The intervening years have brought much greater commonality: the shock and dismay at the way they were treated in the aftermath; anger at the cover up which started immediately following the disaster; frustration and disbelief at the deficiencies of both the legal and political processes which failed to deliver justice, and, above all, a constant and enduring tenacity and dedication to exposing the truth which has, despite all attempts to derail the process, stood firm over the decades.

The jury’s conclusions completely vindicate the families’ long fight for justice. It is therefore all the more shameful that, rather than focussing on the search for truth and despite having made public apologies, the approach to the inquests taken by South Yorkshire police and the Yorkshire ambulance service was to fight tooth and nail to avoid adverse findings by the jury; this turned the inquests into an adversarial battler that probably doubled the length of time it might otherwise have done.

Notwithstanding the difficulties along the way, the conclusion of the renewed inquests does bring both significant progress on the journey to expose the truth and, we hope, some degree of comfort and sense of closure to the bereaved. There is, however, still a long road to travel; the recent investigations have already taken three years and we therefore now urge the authorities to conduct rigorous and speedy investigations which will lead to criminal and disciplinary proceedings and to the attribution of final and full accountability.

We are humbled and inspired by the commitment of the families with whom we have had the privilege to work.

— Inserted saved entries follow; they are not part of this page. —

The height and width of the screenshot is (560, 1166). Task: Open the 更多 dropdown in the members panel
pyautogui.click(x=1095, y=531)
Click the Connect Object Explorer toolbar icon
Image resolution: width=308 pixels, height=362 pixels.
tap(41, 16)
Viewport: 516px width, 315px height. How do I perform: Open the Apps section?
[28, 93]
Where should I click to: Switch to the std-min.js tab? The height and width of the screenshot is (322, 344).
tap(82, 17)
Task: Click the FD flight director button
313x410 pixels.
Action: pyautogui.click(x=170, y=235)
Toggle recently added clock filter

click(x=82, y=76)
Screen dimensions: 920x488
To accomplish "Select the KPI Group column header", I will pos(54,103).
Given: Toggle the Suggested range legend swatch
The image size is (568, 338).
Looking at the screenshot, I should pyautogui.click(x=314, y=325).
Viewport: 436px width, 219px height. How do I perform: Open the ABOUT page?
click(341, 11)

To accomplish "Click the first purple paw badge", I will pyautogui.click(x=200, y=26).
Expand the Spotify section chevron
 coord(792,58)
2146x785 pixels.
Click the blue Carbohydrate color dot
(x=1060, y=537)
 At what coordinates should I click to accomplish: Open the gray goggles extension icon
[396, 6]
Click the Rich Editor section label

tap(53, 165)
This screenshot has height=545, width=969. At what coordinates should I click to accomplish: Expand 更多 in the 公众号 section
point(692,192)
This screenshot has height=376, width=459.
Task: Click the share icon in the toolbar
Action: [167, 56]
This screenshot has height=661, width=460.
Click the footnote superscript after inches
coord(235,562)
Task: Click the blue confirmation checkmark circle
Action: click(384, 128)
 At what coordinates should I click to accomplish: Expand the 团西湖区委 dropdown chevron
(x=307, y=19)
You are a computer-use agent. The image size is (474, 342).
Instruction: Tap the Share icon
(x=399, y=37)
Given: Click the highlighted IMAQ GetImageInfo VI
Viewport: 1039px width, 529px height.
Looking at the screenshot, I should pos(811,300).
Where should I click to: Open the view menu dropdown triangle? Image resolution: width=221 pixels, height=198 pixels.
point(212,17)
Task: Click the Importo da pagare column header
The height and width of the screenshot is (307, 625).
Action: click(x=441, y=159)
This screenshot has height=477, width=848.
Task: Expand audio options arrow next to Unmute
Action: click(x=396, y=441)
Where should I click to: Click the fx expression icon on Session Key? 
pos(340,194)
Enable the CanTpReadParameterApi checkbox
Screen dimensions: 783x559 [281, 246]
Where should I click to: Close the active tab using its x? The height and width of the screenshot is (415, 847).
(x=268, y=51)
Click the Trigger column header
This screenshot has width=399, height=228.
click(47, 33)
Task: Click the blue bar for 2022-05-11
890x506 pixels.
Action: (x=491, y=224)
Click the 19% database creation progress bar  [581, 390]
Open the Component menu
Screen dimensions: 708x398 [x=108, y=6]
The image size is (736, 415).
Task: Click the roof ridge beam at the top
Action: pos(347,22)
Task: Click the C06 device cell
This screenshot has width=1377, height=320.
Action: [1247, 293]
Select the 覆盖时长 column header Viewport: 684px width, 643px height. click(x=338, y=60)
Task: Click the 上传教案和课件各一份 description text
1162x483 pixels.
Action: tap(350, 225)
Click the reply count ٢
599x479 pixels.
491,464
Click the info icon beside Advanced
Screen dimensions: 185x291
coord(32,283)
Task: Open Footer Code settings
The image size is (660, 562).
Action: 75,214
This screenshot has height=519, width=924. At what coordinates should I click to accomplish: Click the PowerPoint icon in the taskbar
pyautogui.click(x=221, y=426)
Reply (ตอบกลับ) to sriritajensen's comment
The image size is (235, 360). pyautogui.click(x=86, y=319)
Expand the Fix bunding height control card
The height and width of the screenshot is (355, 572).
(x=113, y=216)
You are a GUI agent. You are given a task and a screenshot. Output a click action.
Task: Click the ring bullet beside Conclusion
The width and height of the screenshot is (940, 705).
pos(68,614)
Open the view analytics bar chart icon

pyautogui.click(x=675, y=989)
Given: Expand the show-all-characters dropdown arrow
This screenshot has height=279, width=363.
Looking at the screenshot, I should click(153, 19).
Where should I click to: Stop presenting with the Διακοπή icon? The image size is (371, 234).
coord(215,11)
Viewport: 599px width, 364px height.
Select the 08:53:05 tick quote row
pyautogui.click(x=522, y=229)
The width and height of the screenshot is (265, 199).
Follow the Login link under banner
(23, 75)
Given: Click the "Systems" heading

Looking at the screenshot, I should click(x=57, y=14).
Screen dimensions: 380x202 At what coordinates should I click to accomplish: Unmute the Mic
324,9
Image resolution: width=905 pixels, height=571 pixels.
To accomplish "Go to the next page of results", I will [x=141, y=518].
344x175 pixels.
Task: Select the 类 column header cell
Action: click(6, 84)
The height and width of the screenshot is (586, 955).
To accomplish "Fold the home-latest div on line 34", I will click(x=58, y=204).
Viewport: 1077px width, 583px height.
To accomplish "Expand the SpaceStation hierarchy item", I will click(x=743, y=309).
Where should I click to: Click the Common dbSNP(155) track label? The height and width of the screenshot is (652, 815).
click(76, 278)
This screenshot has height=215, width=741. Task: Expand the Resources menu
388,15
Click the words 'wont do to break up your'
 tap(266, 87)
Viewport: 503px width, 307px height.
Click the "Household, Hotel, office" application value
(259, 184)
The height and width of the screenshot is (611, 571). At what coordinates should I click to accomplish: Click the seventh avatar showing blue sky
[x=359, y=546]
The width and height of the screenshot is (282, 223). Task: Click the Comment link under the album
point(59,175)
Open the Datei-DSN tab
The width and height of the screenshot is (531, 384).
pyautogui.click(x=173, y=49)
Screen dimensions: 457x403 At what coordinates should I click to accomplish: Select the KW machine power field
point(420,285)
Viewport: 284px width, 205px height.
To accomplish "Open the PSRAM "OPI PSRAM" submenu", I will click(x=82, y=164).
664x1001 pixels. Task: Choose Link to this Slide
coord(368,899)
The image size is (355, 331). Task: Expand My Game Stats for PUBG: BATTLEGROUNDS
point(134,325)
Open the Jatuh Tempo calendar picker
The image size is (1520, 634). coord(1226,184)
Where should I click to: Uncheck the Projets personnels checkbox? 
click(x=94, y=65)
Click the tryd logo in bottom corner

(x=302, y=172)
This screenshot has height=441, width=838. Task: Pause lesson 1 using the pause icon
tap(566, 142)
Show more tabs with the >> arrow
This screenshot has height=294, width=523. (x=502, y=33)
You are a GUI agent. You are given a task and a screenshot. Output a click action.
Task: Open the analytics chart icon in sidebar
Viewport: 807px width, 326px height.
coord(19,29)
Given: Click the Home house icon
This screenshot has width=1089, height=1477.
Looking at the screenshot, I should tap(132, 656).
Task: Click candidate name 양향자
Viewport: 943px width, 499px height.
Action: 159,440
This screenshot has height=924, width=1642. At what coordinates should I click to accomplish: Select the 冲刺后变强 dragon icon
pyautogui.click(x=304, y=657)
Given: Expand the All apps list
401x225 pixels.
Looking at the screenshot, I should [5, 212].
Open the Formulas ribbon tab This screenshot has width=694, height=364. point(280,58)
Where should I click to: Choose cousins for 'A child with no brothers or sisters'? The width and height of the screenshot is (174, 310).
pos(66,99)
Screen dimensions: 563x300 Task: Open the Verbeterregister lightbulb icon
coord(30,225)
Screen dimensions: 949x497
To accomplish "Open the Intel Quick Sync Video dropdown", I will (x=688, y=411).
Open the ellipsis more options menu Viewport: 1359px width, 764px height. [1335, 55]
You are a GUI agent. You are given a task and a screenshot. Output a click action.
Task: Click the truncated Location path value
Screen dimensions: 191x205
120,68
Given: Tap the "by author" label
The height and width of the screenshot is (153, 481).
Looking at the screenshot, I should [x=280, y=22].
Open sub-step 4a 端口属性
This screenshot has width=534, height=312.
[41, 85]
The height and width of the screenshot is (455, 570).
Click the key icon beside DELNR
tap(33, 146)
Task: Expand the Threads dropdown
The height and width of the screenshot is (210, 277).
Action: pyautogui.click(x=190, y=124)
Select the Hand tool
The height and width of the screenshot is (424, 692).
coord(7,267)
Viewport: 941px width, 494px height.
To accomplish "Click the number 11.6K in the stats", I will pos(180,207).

Each have their own stories, but the common thread that runs throughout is their unremitting, unwavering dedication to achieving justice for the 96.

Jeremy Corbyn, the Labour leader, has released a statement in the wake of the verdicts:

I pay tribute to the families and friends of all the victims of the tragedy – as well as many others from the city of Liverpool – for the passionate and dignified campaign they have fought for almost three decades. Today they received total vindication for their fight for the truth and for justice.

In the immediate aftermath of the Hillsborough disaster there were some who painted those that died and the fans of Liverpool FC as drunken yobs and thieves. The findings of this inquest clearly show that to have been a lie - fan behaviour didn’t cause or contribute to the disaster and the fans have been exonerated of any blame.

All those that attended the semi-final 27 years ago were innocent victims and it is time that those who peddled those vile and malicious lies recognise the deep hurt they have inflicted on tens of thousands of innocent people - and are held to account.

The chief constable of South Yorkshire police, David Crompton, has unreservedly apologised to victims’ families. Speaking outside the force’s headquarters in Sheffield, he said:

On 15 April 1989, South Yorkshire police got the policing of the FA Cup semi-final at Hillsborough catastrophically wrong. It was and still is the biggest disaster in British sporting history. That day 96 people died and the lives of many others were changed forever. The force failed the victims and failed their families.

Today, as I have said before, I want to apologise unreservedly to the families and all those affected.